Ask for an urgent GP appointment or get help from NHS 111 if:
- you're feeling unusually tired (or your child seems drowsy)
- you're confused and disorientated
- you feel dizzy when you stand up and it does not go away
- you have dark yellow pee or you're peeing less than normal (or your baby has fewer wet nappies)
- you or your child are breathing quickly or has a fast heart rate
- your baby or child has few or no tears when they cry
- your baby has a soft spot on their head that sinks inwards (sunken fontanelle)
These can be signs of serious dehydration that need urgent treatment.
You can call 111 or get help from 111 online.

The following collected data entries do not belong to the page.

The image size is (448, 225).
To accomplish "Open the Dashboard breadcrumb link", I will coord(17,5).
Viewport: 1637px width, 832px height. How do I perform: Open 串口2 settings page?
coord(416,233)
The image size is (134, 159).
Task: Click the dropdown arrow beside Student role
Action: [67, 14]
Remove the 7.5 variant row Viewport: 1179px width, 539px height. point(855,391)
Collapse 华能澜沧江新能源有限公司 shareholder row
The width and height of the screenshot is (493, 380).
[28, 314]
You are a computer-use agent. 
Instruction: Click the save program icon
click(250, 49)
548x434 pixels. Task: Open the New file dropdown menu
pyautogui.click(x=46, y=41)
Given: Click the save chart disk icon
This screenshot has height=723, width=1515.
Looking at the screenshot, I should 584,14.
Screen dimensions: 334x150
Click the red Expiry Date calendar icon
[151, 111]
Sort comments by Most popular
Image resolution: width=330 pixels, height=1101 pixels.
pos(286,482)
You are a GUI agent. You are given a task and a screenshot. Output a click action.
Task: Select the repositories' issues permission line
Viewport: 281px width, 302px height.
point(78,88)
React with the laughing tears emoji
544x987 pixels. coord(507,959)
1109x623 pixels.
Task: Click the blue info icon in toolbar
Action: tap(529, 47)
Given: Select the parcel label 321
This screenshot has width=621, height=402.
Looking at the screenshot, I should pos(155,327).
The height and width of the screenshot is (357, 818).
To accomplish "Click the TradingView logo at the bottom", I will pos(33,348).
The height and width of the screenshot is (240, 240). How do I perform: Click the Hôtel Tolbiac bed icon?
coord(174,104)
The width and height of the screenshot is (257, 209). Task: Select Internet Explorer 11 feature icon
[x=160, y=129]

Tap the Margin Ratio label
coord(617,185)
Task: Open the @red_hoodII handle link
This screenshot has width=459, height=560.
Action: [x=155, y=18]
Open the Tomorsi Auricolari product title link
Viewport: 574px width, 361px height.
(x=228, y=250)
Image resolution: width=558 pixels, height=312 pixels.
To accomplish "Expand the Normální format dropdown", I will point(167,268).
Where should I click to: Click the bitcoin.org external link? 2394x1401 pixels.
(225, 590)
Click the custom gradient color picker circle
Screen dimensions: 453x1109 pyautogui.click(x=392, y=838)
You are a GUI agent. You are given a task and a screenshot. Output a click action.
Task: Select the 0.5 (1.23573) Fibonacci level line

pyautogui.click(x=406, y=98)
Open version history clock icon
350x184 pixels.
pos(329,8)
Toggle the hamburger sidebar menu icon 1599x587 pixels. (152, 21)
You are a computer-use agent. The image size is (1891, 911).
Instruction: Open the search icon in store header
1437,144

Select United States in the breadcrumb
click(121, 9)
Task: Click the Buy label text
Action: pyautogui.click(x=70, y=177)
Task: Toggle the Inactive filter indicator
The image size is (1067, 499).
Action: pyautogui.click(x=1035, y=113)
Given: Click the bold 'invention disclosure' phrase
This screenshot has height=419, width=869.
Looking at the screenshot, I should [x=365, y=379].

Keeping your child hydrated
Once dehydration has been treated, it's important that your child's fluid levels are maintained.
carry on breastfeeding your baby or using formula – try to give small amounts more often than usual
give your baby small sips of extra water if they’re on formula or solid foods
give regular small sips of rehydration solution to replace lost fluids – ask your pharmacist to recommend one
give small children their usual diet
do not make formula weaker
do not give young children fruit juice or fizzy drinks – it can make diarrhoea or vomiting worse
How to reduce the risk of dehydration
Drinking fluids regularly can reduce the risk of dehydration. Water or diluted squash are good choices.
You should drink enough during the day, so your pee is a pale clear colour.
Drink more when there's a higher risk of dehydrating. For example, if you're being sick, sweating due to hot weather or exercise, or you have diarrhoea.
Children under the age of 5 should get plenty of fluids to avoid dehydration.
Helping someone you care for
A person you care for may not have a sense of how much they're drinking.
You can help them by:
- making sure they drink at mealtimes
- making drinking a social thing, like "having a cup of tea"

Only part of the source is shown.